I remember reading before that Google’s power consumption is one of its highest costs, which I definitely believe. It’s in their best interest to be environmental, which has the nice side effect of saving the whales.


I assume that’s what Alex Wissner-Gross tried to do. I’m still skeptical that the cost can be that high, and that Google discloses enough information to calculate that cost reliably.

It might be more useful to run a Google Search Appliance at maximum load and see how much energy it expends per query. Maybe two of them, one acquiring content and the other processing queries. I know that isn’t the same as, but it at least would allow for controlled, repeatable experiment, and I’d think it would be in the same ballpark.

Please send me a thank-you note if you manage to get funding for this. 🙂


0.2g of CO2 per search it is. A lot lower than 7g, but still much higher than I would have expected.

An interesting point from their response:

“In fact, in the time it takes to do a Google search, your own personal computer will use more energy than Google uses to answer your query.”

There’s a lot to unpack in that observation, not the least of which is may be that pushing computation to the cloud in order to minimize the energy consumption of inefficient client hardware may be the best way to make computing energy efficient.

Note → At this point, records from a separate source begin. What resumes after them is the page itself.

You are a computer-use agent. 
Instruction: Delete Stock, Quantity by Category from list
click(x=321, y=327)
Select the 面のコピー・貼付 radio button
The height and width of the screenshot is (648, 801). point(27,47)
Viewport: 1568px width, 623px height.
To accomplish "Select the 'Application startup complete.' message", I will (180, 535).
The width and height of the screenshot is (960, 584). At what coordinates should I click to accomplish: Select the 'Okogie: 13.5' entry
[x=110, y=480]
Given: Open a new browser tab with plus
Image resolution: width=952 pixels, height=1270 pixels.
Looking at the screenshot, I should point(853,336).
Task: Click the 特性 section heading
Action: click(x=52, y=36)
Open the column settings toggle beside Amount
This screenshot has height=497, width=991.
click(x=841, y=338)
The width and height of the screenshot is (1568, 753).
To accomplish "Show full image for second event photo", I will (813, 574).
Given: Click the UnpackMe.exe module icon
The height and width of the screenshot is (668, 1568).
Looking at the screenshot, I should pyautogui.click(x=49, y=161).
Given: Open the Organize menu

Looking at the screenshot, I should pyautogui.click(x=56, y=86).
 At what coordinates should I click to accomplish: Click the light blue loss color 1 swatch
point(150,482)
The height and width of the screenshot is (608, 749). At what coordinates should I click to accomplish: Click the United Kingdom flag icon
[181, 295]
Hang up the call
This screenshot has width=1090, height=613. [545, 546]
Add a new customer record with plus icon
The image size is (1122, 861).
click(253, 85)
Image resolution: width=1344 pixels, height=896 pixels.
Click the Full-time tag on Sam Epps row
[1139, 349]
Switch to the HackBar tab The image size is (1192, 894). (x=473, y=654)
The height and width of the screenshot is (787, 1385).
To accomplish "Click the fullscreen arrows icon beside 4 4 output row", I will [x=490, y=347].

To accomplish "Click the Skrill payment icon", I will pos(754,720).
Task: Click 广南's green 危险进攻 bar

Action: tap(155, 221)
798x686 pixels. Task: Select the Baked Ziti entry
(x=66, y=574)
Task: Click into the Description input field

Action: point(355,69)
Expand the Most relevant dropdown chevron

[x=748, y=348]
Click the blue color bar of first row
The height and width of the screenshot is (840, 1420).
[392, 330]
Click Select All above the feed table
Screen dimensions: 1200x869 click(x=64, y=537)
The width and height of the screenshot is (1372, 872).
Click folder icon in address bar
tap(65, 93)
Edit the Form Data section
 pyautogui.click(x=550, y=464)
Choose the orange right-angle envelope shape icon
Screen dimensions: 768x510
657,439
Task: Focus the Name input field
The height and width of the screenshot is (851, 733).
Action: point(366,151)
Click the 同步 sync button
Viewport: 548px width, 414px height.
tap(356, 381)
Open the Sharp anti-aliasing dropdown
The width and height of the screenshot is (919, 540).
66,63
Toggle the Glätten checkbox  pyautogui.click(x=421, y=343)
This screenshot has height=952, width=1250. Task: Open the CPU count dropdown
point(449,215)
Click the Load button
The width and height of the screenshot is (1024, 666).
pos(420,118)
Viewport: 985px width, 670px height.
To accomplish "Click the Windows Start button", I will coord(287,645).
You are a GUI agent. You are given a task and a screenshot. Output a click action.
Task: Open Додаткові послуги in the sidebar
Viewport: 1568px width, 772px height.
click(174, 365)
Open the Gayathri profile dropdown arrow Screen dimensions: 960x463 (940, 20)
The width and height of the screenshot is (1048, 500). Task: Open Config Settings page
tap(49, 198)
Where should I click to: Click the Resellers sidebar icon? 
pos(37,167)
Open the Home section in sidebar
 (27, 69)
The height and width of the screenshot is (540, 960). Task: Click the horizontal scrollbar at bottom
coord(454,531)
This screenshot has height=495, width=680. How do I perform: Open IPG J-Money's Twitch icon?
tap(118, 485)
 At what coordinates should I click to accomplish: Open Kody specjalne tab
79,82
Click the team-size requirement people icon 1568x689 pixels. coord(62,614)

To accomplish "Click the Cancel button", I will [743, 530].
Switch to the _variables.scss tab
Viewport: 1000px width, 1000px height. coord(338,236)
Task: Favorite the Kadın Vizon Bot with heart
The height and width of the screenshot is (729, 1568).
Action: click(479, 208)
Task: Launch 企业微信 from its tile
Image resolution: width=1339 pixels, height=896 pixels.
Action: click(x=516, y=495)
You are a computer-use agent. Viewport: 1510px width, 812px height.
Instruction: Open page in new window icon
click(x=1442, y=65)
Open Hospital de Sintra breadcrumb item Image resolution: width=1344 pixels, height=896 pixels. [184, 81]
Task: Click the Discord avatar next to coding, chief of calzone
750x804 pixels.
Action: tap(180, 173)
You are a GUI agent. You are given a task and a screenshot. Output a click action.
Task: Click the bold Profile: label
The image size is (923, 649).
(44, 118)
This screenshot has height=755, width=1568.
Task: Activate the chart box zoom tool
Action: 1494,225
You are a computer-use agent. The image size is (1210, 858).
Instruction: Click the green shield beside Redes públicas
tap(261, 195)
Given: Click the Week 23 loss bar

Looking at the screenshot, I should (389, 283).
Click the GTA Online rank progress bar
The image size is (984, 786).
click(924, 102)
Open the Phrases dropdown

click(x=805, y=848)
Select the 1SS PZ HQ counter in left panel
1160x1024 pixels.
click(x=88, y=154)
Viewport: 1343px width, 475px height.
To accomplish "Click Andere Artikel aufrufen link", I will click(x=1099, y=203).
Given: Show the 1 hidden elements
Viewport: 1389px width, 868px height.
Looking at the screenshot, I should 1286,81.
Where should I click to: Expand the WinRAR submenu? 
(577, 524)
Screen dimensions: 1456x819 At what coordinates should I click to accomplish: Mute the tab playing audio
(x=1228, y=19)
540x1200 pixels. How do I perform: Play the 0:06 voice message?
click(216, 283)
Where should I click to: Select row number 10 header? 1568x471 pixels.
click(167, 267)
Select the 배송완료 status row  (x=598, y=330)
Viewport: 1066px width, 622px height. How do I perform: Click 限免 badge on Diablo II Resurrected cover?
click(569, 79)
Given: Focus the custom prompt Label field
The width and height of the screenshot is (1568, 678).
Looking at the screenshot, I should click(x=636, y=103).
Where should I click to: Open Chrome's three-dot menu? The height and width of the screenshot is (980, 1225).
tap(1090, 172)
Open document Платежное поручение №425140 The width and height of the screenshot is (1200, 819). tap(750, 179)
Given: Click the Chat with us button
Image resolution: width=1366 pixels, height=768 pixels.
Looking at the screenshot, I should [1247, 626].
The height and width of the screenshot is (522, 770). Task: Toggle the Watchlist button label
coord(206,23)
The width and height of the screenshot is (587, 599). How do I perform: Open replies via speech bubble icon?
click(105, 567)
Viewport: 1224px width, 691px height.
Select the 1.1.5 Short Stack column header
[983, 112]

In any case, props to Google for addressing this heads on. I often chide them for their lack of transparency, but here they went beyond the call of duty in their explanation.


I found this statement interesting: “so a Google search uses just about the same amount of energy that your body burns in ten seconds.”

What this suggests to me is that if you are interested in energy efficiency, you should consider asking another human, rather than searching on Google.

Consider that an average searcher often reformulates his or her query three or four times, and that each query costs 10 seconds of human energy expenditure, that means that if you can get the answer from a coworker or spouse within 30-40 seconds, you should probably just hold off and do that, rather than trying to get the answer on your own.

Maybe I should also start reaching for that dictionary on my bookshelf more often, too, rather than doing Google lookups. If I can find the word in less than 10 seconds, there is a net gain for the planet. Same for units of measurement/conversion and Google calculator.


There are any number of reasons to consider alternatives to Googling everything. But somehow I’m guessing it’s going to be hard to save rain forests solely through more energy-efficient information seeking behavior.